Using the records below, repeat exactly the lines from the one holding "2019 - Boucles des 3 cités (68, 2017)" through the one holding "2014 - La Balade de Jeff (68, 1273)", both ends included, and no others.

▶ _Saved entries_:
-*-*-

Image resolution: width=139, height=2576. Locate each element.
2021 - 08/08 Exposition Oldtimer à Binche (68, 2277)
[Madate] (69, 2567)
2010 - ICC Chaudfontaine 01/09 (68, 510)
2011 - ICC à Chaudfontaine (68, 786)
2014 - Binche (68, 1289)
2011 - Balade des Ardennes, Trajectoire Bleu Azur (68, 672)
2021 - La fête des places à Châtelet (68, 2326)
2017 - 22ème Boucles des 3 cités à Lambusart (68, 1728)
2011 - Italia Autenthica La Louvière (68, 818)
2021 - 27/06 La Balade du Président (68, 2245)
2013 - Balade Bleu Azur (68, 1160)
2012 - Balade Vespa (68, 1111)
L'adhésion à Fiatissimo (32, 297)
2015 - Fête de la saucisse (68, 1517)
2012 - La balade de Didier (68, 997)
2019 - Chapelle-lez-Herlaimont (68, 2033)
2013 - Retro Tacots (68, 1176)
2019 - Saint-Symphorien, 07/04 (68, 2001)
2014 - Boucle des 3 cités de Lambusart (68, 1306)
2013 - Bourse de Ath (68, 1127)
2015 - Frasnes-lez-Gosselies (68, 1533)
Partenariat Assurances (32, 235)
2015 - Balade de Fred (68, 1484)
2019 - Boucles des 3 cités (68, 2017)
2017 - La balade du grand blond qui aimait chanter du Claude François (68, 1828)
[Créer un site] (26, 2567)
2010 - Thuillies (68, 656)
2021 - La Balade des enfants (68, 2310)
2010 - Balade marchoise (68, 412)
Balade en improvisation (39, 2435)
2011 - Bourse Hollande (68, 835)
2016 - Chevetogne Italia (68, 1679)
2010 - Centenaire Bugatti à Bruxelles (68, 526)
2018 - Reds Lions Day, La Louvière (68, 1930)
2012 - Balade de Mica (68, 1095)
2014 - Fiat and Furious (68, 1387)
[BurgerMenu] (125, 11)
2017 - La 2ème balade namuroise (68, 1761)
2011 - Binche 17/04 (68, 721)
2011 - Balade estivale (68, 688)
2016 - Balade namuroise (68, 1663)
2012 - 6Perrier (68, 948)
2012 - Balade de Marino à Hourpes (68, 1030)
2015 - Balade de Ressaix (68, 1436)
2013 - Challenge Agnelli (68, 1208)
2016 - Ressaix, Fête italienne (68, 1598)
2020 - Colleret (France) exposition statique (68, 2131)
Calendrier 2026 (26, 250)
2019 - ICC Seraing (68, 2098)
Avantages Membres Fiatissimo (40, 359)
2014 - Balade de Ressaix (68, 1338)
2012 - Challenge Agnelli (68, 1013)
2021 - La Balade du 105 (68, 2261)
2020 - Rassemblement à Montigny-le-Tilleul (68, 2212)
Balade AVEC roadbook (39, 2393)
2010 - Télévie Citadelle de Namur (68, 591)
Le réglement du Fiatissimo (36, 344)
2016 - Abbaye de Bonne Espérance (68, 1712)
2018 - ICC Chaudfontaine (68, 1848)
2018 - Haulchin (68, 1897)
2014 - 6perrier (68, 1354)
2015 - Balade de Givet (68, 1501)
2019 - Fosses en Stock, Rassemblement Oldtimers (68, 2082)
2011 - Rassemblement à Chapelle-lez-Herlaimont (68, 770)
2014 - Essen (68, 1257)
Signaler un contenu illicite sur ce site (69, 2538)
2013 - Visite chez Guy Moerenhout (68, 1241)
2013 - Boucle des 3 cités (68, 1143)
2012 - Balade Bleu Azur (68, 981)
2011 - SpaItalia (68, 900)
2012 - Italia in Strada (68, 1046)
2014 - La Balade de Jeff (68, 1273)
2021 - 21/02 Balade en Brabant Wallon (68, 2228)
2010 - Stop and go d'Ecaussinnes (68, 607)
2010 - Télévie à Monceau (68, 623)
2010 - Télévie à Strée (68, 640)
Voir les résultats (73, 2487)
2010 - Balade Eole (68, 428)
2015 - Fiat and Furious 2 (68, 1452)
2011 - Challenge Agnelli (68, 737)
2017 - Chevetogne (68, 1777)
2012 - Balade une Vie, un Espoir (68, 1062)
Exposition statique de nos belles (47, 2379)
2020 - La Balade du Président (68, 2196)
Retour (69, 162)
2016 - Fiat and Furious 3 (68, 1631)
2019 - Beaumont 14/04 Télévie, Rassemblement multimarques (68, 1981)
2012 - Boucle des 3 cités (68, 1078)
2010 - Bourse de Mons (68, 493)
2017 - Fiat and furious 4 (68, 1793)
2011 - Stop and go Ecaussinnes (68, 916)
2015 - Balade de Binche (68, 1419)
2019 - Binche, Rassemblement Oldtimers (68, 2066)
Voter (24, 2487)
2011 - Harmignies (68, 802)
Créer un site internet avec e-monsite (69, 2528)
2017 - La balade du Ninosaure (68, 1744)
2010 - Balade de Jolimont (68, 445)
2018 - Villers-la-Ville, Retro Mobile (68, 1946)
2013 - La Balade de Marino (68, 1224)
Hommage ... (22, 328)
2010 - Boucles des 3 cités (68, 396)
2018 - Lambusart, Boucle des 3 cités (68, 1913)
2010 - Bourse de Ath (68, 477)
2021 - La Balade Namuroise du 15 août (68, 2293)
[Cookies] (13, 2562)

-*-*-

▶ _RESPONSE TO THIS EXERCISE_:
2019 - Boucles des 3 cités (68, 2017)
2017 - La balade du grand blond qui aimait chanter du Claude François (68, 1828)
[Créer un site] (26, 2567)
2010 - Thuillies (68, 656)
2021 - La Balade des enfants (68, 2310)
2010 - Balade marchoise (68, 412)
Balade en improvisation (39, 2435)
2011 - Bourse Hollande (68, 835)
2016 - Chevetogne Italia (68, 1679)
2010 - Centenaire Bugatti à Bruxelles (68, 526)
2018 - Reds Lions Day, La Louvière (68, 1930)
2012 - Balade de Mica (68, 1095)
2014 - Fiat and Furious (68, 1387)
[BurgerMenu] (125, 11)
2017 - La 2ème balade namuroise (68, 1761)
2011 - Binche 17/04 (68, 721)
2011 - Balade estivale (68, 688)
2016 - Balade namuroise (68, 1663)
2012 - 6Perrier (68, 948)
2012 - Balade de Marino à Hourpes (68, 1030)
2015 - Balade de Ressaix (68, 1436)
2013 - Challenge Agnelli (68, 1208)
2016 - Ressaix, Fête italienne (68, 1598)
2020 - Colleret (France) exposition statique (68, 2131)
Calendrier 2026 (26, 250)
2019 - ICC Seraing (68, 2098)
Avantages Membres Fiatissimo (40, 359)
2014 - Balade de Ressaix (68, 1338)
2012 - Challenge Agnelli (68, 1013)
2021 - La Balade du 105 (68, 2261)
2020 - Rassemblement à Montigny-le-Tilleul (68, 2212)
Balade AVEC roadbook (39, 2393)
2010 - Télévie Citadelle de Namur (68, 591)
Le réglement du Fiatissimo (36, 344)
2016 - Abbaye de Bonne Espérance (68, 1712)
2018 - ICC Chaudfontaine (68, 1848)
2018 - Haulchin (68, 1897)
2014 - 6perrier (68, 1354)
2015 - Balade de Givet (68, 1501)
2019 - Fosses en Stock, Rassemblement Oldtimers (68, 2082)
2011 - Rassemblement à Chapelle-lez-Herlaimont (68, 770)
2014 - Essen (68, 1257)
Signaler un contenu illicite sur ce site (69, 2538)
2013 - Visite chez Guy Moerenhout (68, 1241)
2013 - Boucle des 3 cités (68, 1143)
2012 - Balade Bleu Azur (68, 981)
2011 - SpaItalia (68, 900)
2012 - Italia in Strada (68, 1046)
2014 - La Balade de Jeff (68, 1273)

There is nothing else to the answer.